**The problem:**
For the records that follow, return only the count of lines containing the string "circle".

**Extracted material:**
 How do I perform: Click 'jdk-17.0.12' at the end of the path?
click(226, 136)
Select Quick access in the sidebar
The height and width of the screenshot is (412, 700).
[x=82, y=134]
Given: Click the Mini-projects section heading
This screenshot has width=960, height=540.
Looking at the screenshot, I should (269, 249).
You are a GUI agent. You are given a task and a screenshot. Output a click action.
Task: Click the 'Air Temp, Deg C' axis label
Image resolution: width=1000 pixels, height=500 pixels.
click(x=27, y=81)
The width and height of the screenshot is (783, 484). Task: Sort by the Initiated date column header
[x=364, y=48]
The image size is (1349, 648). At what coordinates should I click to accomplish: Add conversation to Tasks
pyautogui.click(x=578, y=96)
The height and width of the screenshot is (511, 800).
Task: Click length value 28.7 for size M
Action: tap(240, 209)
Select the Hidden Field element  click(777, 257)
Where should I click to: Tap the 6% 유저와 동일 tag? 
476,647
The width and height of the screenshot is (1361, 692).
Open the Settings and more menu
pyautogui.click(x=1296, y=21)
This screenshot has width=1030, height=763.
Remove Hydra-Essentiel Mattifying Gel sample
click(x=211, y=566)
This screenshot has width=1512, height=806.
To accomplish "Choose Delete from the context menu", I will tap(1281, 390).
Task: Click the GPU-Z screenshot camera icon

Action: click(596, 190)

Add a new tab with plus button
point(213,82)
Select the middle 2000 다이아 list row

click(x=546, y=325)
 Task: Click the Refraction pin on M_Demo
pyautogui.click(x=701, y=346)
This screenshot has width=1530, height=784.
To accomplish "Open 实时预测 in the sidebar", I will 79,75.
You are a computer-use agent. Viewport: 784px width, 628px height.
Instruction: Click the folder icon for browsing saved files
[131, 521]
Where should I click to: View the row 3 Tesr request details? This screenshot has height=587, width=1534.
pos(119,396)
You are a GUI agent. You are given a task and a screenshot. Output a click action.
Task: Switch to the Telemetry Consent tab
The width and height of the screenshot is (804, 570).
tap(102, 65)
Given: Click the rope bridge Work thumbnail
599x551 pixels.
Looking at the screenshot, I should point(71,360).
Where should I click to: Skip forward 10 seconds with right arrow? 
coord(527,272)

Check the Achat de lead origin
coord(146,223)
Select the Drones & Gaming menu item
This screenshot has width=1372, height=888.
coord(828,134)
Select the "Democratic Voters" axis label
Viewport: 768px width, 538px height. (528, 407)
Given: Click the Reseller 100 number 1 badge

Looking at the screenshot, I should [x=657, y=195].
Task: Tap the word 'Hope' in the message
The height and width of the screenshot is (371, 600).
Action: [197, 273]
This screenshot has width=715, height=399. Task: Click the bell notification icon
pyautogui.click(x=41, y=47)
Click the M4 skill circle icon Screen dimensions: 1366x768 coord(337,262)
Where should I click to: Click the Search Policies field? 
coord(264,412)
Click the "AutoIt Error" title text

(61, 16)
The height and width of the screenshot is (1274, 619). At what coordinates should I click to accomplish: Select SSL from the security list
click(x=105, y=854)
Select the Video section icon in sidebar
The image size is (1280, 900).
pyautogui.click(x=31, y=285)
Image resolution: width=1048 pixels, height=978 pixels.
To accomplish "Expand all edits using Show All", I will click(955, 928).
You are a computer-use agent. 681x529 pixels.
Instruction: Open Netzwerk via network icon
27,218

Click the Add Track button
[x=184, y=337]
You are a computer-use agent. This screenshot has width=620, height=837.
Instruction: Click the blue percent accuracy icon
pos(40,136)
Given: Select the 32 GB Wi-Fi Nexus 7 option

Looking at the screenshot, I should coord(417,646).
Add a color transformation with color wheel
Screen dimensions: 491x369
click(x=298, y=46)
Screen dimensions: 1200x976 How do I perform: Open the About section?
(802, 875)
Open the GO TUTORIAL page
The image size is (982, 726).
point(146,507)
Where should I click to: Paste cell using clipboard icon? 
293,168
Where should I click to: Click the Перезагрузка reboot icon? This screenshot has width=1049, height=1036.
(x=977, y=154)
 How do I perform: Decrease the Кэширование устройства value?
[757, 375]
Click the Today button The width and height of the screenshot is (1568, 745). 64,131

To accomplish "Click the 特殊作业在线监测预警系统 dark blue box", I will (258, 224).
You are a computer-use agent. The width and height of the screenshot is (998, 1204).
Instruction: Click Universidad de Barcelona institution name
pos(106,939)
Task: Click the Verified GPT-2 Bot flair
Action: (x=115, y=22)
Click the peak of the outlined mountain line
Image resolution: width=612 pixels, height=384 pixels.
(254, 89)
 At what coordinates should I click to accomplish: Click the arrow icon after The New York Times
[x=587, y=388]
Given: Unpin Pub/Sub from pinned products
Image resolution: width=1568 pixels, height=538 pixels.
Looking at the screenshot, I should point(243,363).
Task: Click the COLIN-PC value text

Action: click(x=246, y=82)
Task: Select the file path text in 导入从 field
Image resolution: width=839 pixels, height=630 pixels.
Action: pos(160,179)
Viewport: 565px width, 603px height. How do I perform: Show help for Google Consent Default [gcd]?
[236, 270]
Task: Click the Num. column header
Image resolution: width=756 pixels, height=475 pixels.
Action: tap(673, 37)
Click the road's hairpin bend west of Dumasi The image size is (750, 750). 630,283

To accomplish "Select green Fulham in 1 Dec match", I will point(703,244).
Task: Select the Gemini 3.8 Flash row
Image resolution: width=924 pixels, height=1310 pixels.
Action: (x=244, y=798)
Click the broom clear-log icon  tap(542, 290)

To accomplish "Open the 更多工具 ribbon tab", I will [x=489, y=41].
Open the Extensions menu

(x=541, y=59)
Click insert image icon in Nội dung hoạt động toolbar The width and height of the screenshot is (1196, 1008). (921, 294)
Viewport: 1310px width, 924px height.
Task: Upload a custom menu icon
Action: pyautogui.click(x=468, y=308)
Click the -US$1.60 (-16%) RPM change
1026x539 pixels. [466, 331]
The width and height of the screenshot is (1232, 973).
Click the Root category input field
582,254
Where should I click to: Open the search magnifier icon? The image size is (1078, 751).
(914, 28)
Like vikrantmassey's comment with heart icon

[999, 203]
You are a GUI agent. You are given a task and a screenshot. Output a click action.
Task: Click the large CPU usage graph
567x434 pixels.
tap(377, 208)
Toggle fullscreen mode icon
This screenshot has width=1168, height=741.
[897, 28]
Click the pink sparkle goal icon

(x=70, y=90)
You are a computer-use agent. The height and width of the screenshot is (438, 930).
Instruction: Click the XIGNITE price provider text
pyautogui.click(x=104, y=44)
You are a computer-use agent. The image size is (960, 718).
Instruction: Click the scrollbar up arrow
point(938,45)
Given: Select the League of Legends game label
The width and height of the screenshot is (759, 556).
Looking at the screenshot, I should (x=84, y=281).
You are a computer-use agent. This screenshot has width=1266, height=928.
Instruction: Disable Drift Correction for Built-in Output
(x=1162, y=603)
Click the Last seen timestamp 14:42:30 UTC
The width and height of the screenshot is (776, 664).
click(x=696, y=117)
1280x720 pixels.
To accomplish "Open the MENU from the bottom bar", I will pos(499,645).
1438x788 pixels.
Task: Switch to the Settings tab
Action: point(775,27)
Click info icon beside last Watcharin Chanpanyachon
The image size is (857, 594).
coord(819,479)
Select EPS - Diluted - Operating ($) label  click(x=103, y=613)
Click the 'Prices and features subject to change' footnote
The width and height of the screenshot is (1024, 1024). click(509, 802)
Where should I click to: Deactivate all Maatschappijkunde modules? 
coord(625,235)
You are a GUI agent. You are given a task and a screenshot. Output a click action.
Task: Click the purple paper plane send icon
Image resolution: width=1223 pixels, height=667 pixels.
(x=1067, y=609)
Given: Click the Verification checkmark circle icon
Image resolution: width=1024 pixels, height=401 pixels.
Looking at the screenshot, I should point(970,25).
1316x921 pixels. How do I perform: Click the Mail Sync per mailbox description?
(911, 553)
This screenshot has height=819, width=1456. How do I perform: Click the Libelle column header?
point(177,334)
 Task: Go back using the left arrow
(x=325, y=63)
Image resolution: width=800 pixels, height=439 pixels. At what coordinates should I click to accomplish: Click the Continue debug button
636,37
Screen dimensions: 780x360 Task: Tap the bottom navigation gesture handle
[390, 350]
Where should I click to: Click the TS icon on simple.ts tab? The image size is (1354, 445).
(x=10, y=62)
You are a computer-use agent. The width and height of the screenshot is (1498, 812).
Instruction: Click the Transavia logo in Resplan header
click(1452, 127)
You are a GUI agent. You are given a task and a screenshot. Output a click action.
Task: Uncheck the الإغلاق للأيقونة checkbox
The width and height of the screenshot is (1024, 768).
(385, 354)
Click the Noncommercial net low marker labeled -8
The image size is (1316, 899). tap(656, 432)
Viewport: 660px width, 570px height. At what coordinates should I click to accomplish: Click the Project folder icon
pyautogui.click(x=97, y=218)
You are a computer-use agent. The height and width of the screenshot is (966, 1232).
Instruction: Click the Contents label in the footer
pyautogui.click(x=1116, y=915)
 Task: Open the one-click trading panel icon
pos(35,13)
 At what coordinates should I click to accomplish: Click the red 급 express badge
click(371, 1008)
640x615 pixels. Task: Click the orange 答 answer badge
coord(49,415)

**Solution to the exercise:**
2